New modeling released this week shows that the injection could prevent as many as 52 000 new HIV infections in the next two decades if rolled out nationally.
But to be cost-effective in South Africa, the research suggests the price of the injection must fall to levels drugmaker ViiV Healthcare says are unrealistic.
Given every other month, the injection is the latest form of pre-exposure prophylaxis (PrEP) to use antiretroviral medication to prevent HIV infection in HIV-negative people.
Adolescent girls and young women in South Africa will be the first to access injectable PrEP using the antiretroviral drug cabotegravir every other month as part of the Unitaid-supported demonstration project.
The pilot will follow regulatory approval for the drug, which Unitaid expects in early 2023. A similar demonstration project for the dapivirine vaginal ring, which is also a form of PrEP is expected to begin this month, Unitaid confirmed.
Wits Reproductive Health and HIV Institute (Wits RHI) and the national health department are expected to begin providing injections of the antiretroviral cabotegravir to young women to prevent HIV infection as part of a small Unitaid-funded project.

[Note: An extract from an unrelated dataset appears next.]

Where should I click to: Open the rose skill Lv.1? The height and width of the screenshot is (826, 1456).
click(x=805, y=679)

This follows an initial announcement in March that Wits RHI had been selected as a partner in the project alongside the department.

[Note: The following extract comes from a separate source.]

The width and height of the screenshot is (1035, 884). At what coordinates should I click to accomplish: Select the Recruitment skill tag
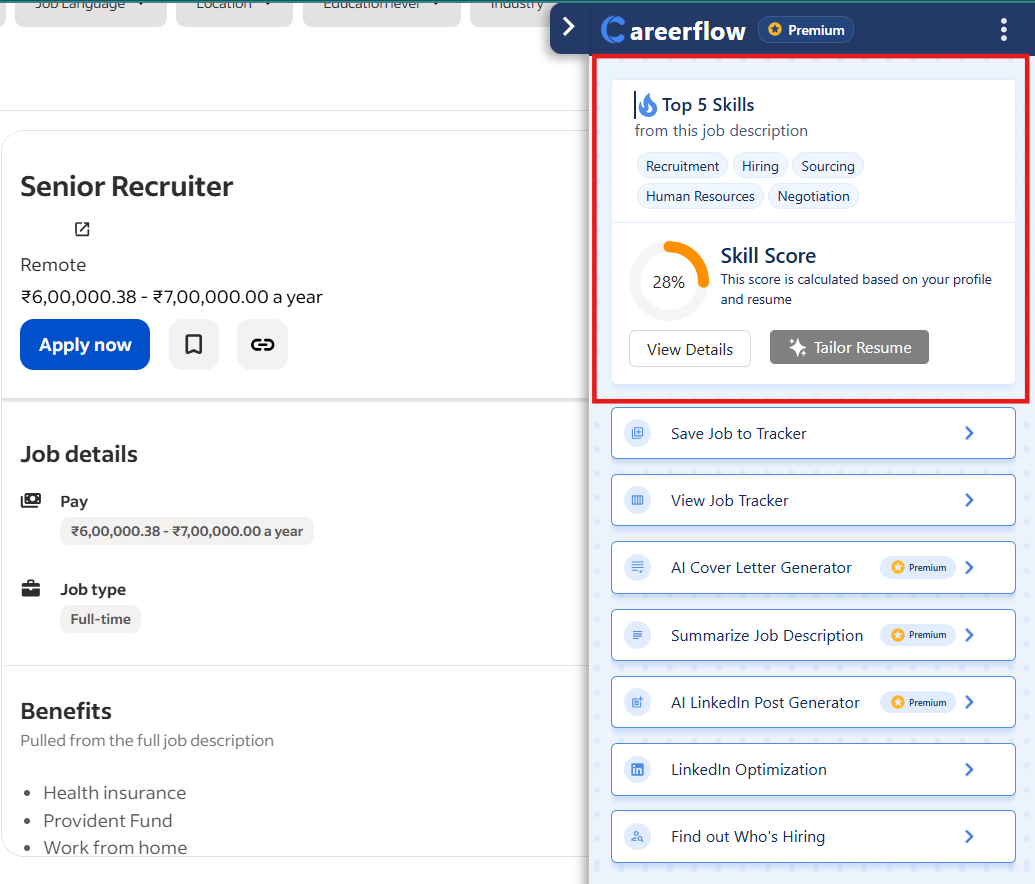tap(681, 165)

Zimbabwe recently became the first African country to approve long-acting cabotegravir as PrEP. Only two other countries – the United States and Australia – have approved it.
However, just days ago, the European Medicines Agency confirmed it had formally accepted drugmaker ViiV Healthcare’s application for eventual approval in the European Union.
Wits RHI’s pilot of the HIV prevention injection will be the first of several implementation studies envisioned by the South African National Health Department that will inform a national rollout, the department’s Hasina Subedar said at the 24th International AIDS Conference in July.
“What we learned from oral PrEP is that… [studies] learn in a very controlled environment and it doesn’t necessarily reflect the real-world situation in our public health facilities,” she said.
“There needs to be central coordination of all these projects so that they answer the questions that will assist us in making a decision about scale-up of the product.”
The vast majority of the country’s 5.5 million people on HIV treatment receive their antiretrovirals through the public sector. PrEP provision remains similarly concentrated.
South Africa accounted for about one in 10 people on oral PrEP globally in 2020, data collated by the HIV prevention advocacy organization AVAC shows.
The country — together with Kenya and the United States — made up about 40% of people on oral PrEP globally.
Many of the details of a national rollout will be in part decided by how the national regulator, the South African Health Products Regulatory Authority (SAHPRA), classifies the HIV prevention injection.
Restrictions imposed by the regulator (known as schedules) will determine who can administer it, for example. SAHPRA could also choose to limit the injection for certain groups, depending on available data.
Meanwhile, messages around the HIV prevention injection will have to hit the mark with communities.
For almost four decades, a person’s HIV prevention options were largely confined to the condom. Now, with injectable PrEP and the dapivirine ring in the pipeline, healthcare workers will have to change the way they think — and talk about prevention choices to patients and communities.